If that wasn’t enough, they then offered a British record transfer fee of £35 million pounds for Dimitar Berbatov, which Tottenham accepted, then announced they’d bid £30 million for David Villa and a further £25 million for Mario Gomes. As I type this, Marca in Spain is reporting that they’ve also bid for Robinho and several other high profile signings but other than the 3 strikers that ADUG spokesperson Sulaiman Al-Fahim confirmed earlier today, nothing is concrete fact.

Manchester City can now afford to buy anyone at any club with no worries at all, but the one thing that holds them back is the lack of Champions League football, a key point that will probably see Berbatov choose the red side of Manchester over the blue. Ferguson will be determined to finalise the transfer he sees as vital to enabling United to try and become the first club to win back to back Champions League titles and I expect Berbatov to be a United player by midnight.

The majority of players they need to push on to go for a top four spot would seem to be loathe to swap Champions League for a season of UEFA Cup football so they may not get the players they need by the time the window shuts at midnight but don’t rule out some massive deals being prepared for the next transfer window. Also key to their forward recruitment though is that City are in a position to attract these players in January when they’ll need them, so Hughes knows he needs to keep City in and around the top 8 come the turn of the year.

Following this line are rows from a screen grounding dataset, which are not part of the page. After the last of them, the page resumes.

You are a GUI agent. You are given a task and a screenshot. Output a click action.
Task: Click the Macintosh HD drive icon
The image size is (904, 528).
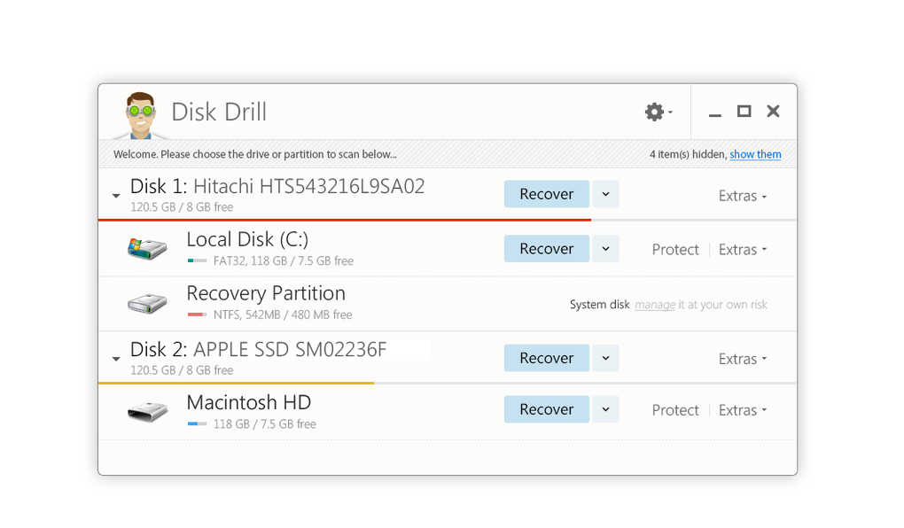click(x=146, y=410)
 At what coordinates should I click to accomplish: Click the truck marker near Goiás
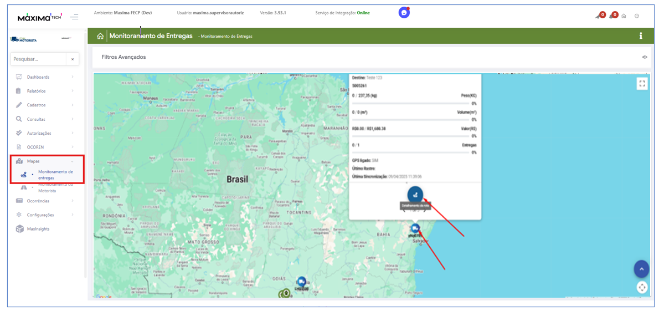click(301, 282)
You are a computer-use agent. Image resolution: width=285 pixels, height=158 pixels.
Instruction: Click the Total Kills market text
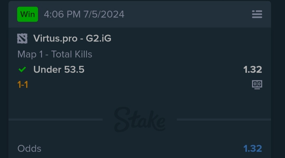click(x=72, y=54)
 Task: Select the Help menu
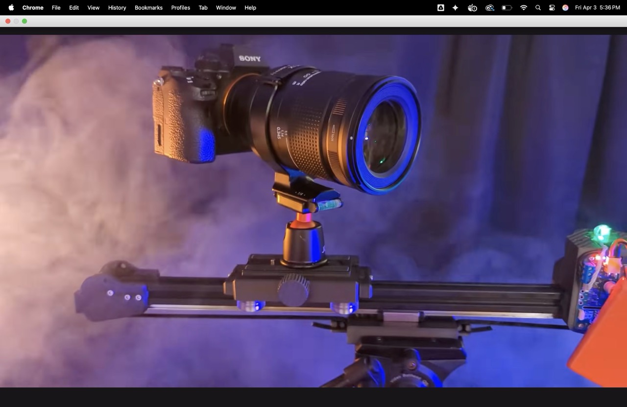click(x=250, y=7)
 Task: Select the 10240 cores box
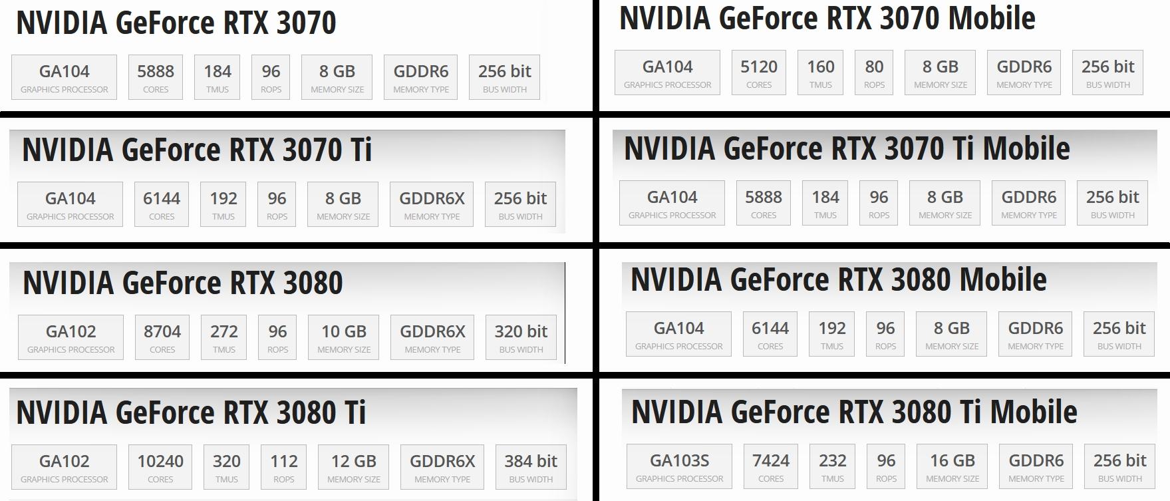(160, 467)
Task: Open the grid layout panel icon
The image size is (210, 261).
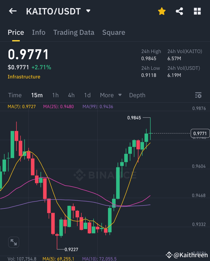Action: point(197,11)
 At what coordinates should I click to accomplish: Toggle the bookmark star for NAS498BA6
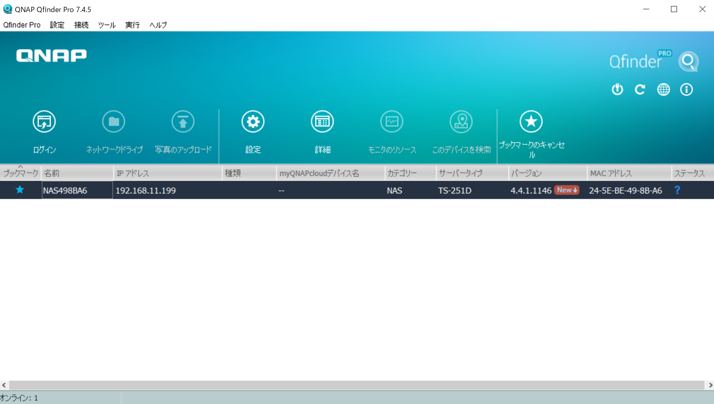coord(19,190)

Additionally, the due to Manchester City deal, I expect this to push DIC forward to purchase Liverpool, now that their royal rivals have trumped them to buying a Premiership club first, something that will not be going unnoticed back in the U.A.E.

One man who won’t be a Manchester City anymore is Vedran Corluka who confirmed his protracted move to Tottenham, originally completed on August 10th, this morning to join Pavlyuchenko at Spurs Lodge. It’s been probably the worst kept transfer in football so no surprises that he now joins up with his best friend, Luka Modric. A canny pair of signing for Ramos to add a bit more depth to the squad. All in all, today could be the most important day in the history of the Premiership so far and with 3 hours to go until the window closes, who knows who else is going to switch sides and which football club is going to be bought next by midnight.